[Dropped linux-man and Michael]
On Wed, Jun 10, 2020 at 10:44:42AM +0100, Dave Martin wrote:
> On Tue, Jun 09, 2020 at 03:49:05PM +0100, Will Deacon wrote:
> > On Tue, Jun 09, 2020 at 03:11:42PM +0100, Dave Martin wrote:
> > > On Tue, Jun 09, 2020 at 10:57:35AM +0100, Will Deacon wrote:
> > > > On Wed, May 27, 2020 at 10:17:36PM +0100, Dave Martin wrote:
> > > > > +.RS
> > > > > +.TP
> > > > > +.B 0
> > > > > +Perform the change immediately.
> > > > > +At the next
> > > > > +.BR execve (2)
> > > > > +in the thread,
> > > > > +the vector length will be reset to the value configured in
> > > > > +.IR /proc/sys/abi/sve_default_vector_length .
> > > >
> > > > (implementation note: does this mean that 'sve_default_vl' should be
> > > > an atomic_t, as it can be accessed concurrently? We probably need
> > > > {READ,WRITE}_ONCE() at the very least, as I'm not seeing any locks
> > > > that help us here...)
> > >
> > > Is this purely theoretical? Can you point to what could go wrong?
> >
> > If the write is torn by the compiler, then a concurrent reader could end
> > up seeing a bogus value. There could also be ToCToU issues if it's re-read.
>
> It won't be torn in practice, no decision logic depends on the value
> read, and you can't even get from the write to the read or vice-versa
> without crossing a TU boundary (even under LTO), so there's basically
> zero scope for sabotXXXXXoptimisation by the compiler.

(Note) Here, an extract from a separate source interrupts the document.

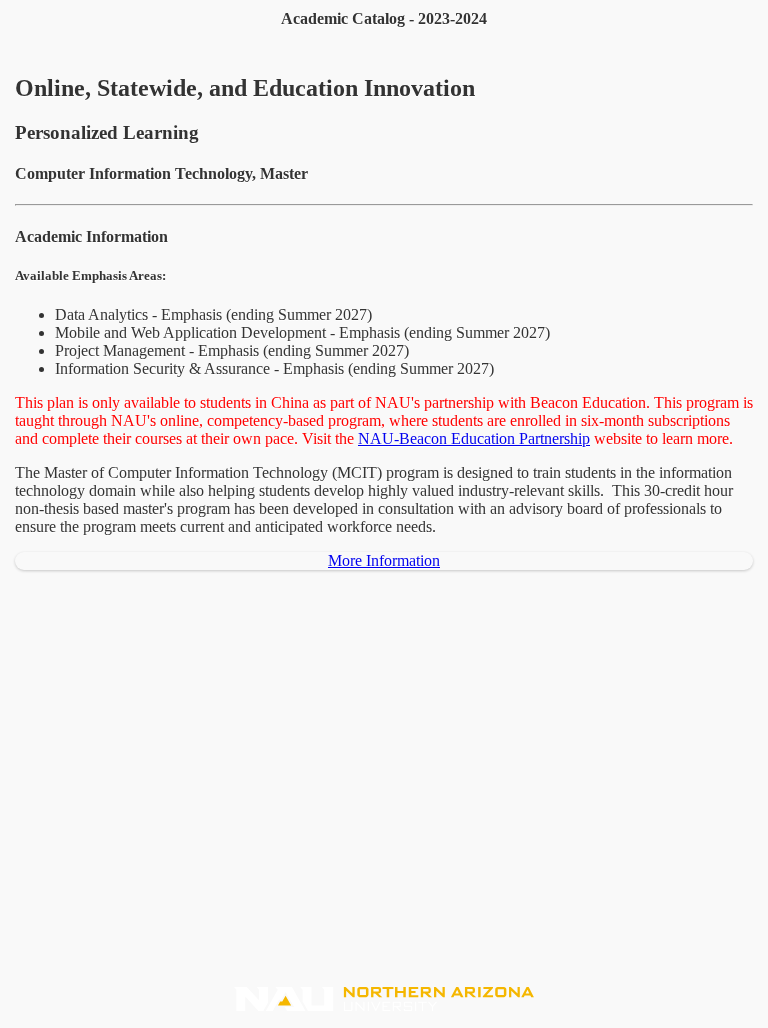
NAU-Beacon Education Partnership (474, 438)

Perhaps, but I'm not brave enough to state that :) Look at this crazy
thing, for example:
https://lore.kernel.org/lkml/CAG48ez2nFks+yN1Kp4TZisso+rjvv_4UW0FTo8iFUd4Qyq1qDw@xxxxxxxxxxxxxx/
Could the same sort of technique be applied to:
vl = current->thread.sve_vl_onexec ?
current->thread.sve_vl_onexec : sve_default_vl;
if (WARN_ON(!sve_vl_valid(vl)))
vl = SVE_VL_MIN;
supported_vl = find_supported_vector_length(vl);
so that the compiled code does something like:
if (within_valid_bounds(sve_default_vl)) {
supported_vl = jump_table(sve_default_vl); // Reload the variable
} else {
WARN_ON(1);
supported_vl = SVE_VL_MIN;
}
?
I'd certainly prefer not to have to think about that!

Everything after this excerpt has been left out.